Quizás, en el horizonte de un humanismo inmanente, sea ne­cesario renunciar a fundamentar racionalmente la dignidad humana y debamos contentarnos con presu­ponerla. Aunque sí cabe demostrar y reflexionar sobre las consecuencias que tiene para el individuo y para la sociedad aceptar ese presupuesto o renunciar a él... Los proble­mas personales relacionados con esta dificultad están, según pa­rece, en auge perma­nente. El hombre actual es víctima de la angustia. Los gran­des sistemas de ideas de­saparecen. Y aunque existen muchos modos de comunicarse, la incomunicación y la soledad son quizás los sentimientos más difundidos entre la gente; el futuro atenaza la imaginación y la muerte obsesiona los espíritus; el suicidio también. Hoy mucha gente se considera menos que nada, vive irreconciliada consigo misma, con la auto­estima en su mínima expresión. De ahí el auge impresionante de las enfermedades características de nuestro siglo: la depresión y el estrés. No sorprende que la novela y los grandes medios masivos reflejen una especie de estado de desesperación colec­tiva y de angustia existencial.
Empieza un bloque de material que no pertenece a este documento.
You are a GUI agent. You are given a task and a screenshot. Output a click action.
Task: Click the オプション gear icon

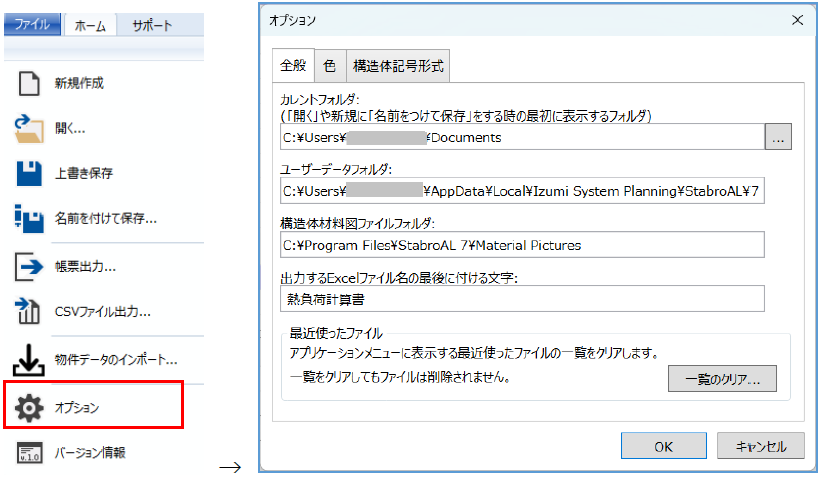coord(30,408)
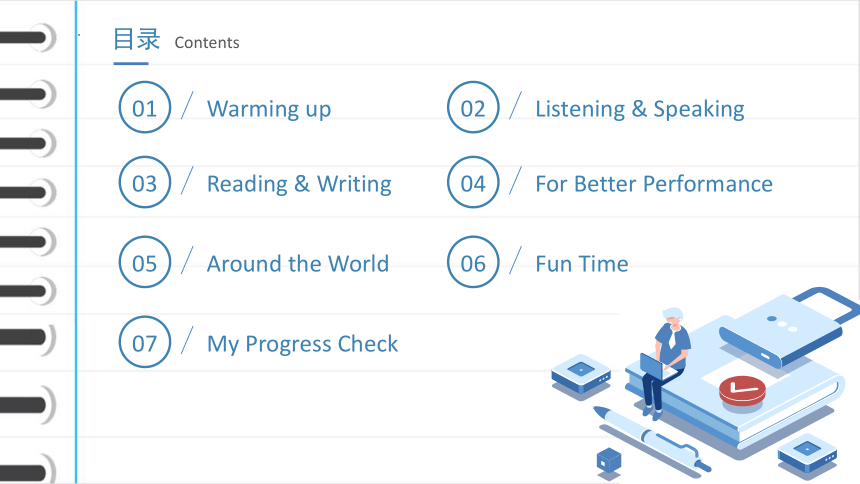Click the person sitting with laptop illustration
The image size is (860, 484).
tap(664, 363)
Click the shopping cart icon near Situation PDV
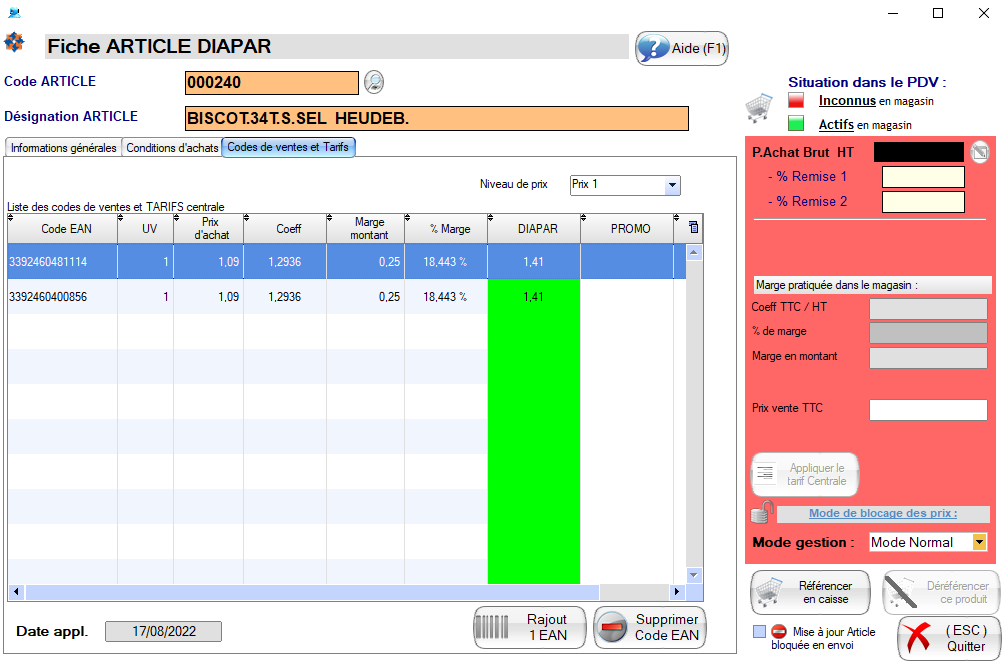The width and height of the screenshot is (1006, 662). [x=759, y=106]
Y es que, efectivamente, cuando la pregunta sobre el porqué del mal desemboca en el callejón sin salida de lo no-explicado, es difícil sustraerse a la impresión de que lo no-explicado es en realidad inexplicable. Pero lo inexplicable conduce, a su vez, a la desoladora constatación de la ausencia de sentido y, por ende, a una lectura trágica de lo real, que renuncia, no ya a justificar a Dios como pretendía Leibniz, sino a encontrar alguna razón válida para «este mundo finito de tormento infinito». Y ahí termina, por ahora, la pesquisa filosófica en torno a la miseria humana y al problema del mal: «el mundo es un desastre cuya cima es el hombre... y el soberano bien es inaccesible... Somos los cautivos de un círculo sin salida, donde todos los caminos conducen al mismo infalible abismo»[3].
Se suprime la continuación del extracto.